Kalimat Latif Ibnu Atha'illah - Memilih Teman

Kalimat Latif Ibnu Atha'illah - Memilih Teman

Kalimat Latif ialah kalimat bijaksana nan disusun oleh para tokoh nan telah meraih apa nan mereka impikan. Ada kalimat nan isinya tentang usaha buat bangkit dari kegagalan. Ada juga kalimat nan isinya tentang perjuangan meraih apa nan diimpikan.

Kalimat latif tidak hanya berhubungan dengan kuseksesan nan bersifat dunia. Bagi kaum Muslimin, kesuksesan akhirat juga mesti diraih. Caranya, kita belajar dari para ulama nan keilmuannya tak diragukan lagi. Ilmu nan dimilikinya selaras dengan apa nan diucapkannya.

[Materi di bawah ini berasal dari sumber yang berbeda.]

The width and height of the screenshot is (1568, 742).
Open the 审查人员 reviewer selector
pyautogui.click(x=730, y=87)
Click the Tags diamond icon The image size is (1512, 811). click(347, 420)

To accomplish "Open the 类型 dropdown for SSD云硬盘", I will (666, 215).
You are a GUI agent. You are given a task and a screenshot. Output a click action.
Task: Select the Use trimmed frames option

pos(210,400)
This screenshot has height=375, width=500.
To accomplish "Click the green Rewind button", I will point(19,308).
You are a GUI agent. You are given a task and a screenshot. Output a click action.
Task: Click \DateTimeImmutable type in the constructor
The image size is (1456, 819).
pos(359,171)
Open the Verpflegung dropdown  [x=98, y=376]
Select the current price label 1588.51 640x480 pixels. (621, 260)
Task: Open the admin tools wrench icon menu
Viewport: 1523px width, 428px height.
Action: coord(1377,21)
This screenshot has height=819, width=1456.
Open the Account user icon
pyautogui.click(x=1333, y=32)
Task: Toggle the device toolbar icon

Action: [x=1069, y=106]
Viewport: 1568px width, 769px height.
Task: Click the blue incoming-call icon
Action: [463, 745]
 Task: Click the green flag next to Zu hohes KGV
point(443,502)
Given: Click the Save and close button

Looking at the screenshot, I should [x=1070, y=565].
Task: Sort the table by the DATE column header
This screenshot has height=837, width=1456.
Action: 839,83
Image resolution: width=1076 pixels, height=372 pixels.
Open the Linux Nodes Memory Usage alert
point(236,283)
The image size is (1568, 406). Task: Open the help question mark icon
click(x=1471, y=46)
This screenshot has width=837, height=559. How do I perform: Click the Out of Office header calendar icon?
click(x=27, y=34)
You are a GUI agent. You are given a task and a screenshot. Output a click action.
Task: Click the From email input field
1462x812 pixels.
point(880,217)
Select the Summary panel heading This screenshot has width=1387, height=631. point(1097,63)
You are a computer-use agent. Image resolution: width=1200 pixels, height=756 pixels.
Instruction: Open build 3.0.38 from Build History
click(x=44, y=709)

Adalah artikel ini akan mengupas kalimat latif dari Ibnu Atha'illah. Tokoh sufi nan tak diraguakan lagi keilmuan dan ibadahnya. Kalimat nan bakal dikaji dalam artikel ini bersumber dari isi kitabnya nan berjudul "Al-Hikam".



Kalimat Latif Ibnu Atha'illah - Beramal dengan Iklas

Ibnu Atha'illah berkata:

" Idfan wujudaka fii ardhil khumuuli famaa nabata mimma lam yudfan la yatimmu nataijuhu ."

(Tanamlah wujud diri Anda pada tanah nan dalam. Karena tak akan tumbuh suatu tanaman pun, apabila ia tak ditanam.)

Maksud dari perkataan Ibnu Atha'illah ini adalah, tak ada amal nan lebih berbahaya dari keinganan agar terkenal dan dihormati orang lain. Karena itu, beramal mesti dengan penuh keikhlasan kepada Allah Swt. Beramal dengan keinginan agar terkenal sebagai pakar ibadah, akan menggiringnya menjadi jemawa dan lupa diri.

Karena itu, Ibnu Atha'illah mengibaratkan dengan menanam benih di tanah nan dalam tujuannya ialah agar kokohnya suatu ibadah sebab Allah Swt. Jika ditanam di luar, maka ia akan mudah goyah dan roboh.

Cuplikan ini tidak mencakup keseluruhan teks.